Summers, like the others who think like him, is wrong. The academic boycott of Israel is not anti-Semitic for the simple reason that science and academia in Israel actively take a political stance. Boycotting them simply means opposing their politics.
Science and academia in Israel have actively supported the occupation and the apartheid regime that the Israeli state has established to ethnically cleanse and control Palestinians.
Thousands of scientists and researchers work for and help develop Israel’s sophisticated repressive apparatus and technologically advanced army. Everything and anything – from drone technology to new surveillance tools and radar systems – is geared towards supporting and enabling Israel’s military occupation.
In addition, academics across the social sciences have worked hard to develop and maintain the Israeli creation myth and to erase the Palestinians from history and the collective conscience.
When the late Stephens Hawking took a stance by participating in the academic boycott of Israel, he did the right thing. And so did many others who have chosen not to cross the BDS picket line.

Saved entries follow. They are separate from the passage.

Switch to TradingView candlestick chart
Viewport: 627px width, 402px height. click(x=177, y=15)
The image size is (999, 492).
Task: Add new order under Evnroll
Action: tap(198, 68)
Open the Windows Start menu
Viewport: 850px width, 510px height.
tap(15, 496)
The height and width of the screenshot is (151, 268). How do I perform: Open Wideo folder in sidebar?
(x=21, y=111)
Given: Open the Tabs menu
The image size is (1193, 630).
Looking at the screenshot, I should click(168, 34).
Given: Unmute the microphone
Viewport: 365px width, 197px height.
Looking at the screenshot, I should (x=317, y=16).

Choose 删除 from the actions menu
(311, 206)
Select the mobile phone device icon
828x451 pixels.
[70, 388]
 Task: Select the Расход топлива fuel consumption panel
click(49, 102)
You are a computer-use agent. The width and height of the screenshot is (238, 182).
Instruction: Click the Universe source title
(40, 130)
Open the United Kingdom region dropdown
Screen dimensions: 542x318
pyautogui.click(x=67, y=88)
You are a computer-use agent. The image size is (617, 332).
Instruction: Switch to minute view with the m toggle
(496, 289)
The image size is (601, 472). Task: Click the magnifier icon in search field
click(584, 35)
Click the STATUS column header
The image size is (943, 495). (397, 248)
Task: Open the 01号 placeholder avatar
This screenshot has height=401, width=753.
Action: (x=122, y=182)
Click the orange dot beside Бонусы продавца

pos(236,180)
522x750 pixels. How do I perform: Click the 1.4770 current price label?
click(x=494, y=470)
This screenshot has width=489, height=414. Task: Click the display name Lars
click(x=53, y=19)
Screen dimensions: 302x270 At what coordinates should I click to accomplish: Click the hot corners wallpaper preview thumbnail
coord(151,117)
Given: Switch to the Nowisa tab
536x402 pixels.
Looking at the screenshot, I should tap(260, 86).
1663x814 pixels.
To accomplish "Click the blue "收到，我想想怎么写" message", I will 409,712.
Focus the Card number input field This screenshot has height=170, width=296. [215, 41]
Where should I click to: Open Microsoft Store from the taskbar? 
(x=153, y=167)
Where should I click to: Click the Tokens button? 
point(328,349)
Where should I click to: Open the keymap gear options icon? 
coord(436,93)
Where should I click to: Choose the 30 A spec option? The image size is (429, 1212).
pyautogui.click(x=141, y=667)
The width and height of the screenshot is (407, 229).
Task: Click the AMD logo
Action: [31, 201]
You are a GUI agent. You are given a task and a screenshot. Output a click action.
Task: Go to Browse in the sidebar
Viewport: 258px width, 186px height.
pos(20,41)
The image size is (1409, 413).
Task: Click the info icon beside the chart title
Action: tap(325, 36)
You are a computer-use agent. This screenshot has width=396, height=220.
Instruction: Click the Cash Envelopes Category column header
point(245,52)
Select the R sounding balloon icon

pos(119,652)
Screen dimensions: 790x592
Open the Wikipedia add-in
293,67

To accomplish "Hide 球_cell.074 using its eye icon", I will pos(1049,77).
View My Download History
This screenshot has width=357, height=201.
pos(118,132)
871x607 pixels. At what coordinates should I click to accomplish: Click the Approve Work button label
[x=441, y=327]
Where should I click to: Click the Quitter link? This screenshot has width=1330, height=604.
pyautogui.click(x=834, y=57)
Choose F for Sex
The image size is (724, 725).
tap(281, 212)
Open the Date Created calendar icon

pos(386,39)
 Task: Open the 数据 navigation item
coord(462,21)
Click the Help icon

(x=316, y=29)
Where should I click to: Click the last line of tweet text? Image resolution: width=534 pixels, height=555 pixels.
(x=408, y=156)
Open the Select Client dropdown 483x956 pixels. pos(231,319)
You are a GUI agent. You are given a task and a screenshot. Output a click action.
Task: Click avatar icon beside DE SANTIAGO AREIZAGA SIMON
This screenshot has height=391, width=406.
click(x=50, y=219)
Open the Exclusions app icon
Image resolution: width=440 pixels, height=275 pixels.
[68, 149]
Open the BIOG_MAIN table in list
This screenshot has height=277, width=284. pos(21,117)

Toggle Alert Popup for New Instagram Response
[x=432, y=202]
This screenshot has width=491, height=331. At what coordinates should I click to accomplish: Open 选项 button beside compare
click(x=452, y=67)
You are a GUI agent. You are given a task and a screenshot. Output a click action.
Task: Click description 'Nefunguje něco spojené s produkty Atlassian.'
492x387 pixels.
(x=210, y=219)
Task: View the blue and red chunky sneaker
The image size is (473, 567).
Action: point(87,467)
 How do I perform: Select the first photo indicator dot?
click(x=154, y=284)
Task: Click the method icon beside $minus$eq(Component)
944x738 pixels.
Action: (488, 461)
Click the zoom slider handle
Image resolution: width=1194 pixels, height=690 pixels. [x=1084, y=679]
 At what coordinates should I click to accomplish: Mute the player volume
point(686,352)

He, like many of us, supported “the rights of all scientists everywhere to freedom of movement, publication and collaboration”. Let’s remember that many of our Palestinian colleagues are deprived of these rights by the apartheid regime they live under. Many others, cannot visit their ancestral land.
To choose to stand with your Palestinian colleagues against the Israeli state does not make you less of an academic or a scientist. To choose to do so means that you uphold the idea that science and academic knowledge should be used for the betterment of humanity, and not to its detriment.
The views expressed in this article are the author’s own and do not necessarily reflect Al Jazeera’s editorial stance.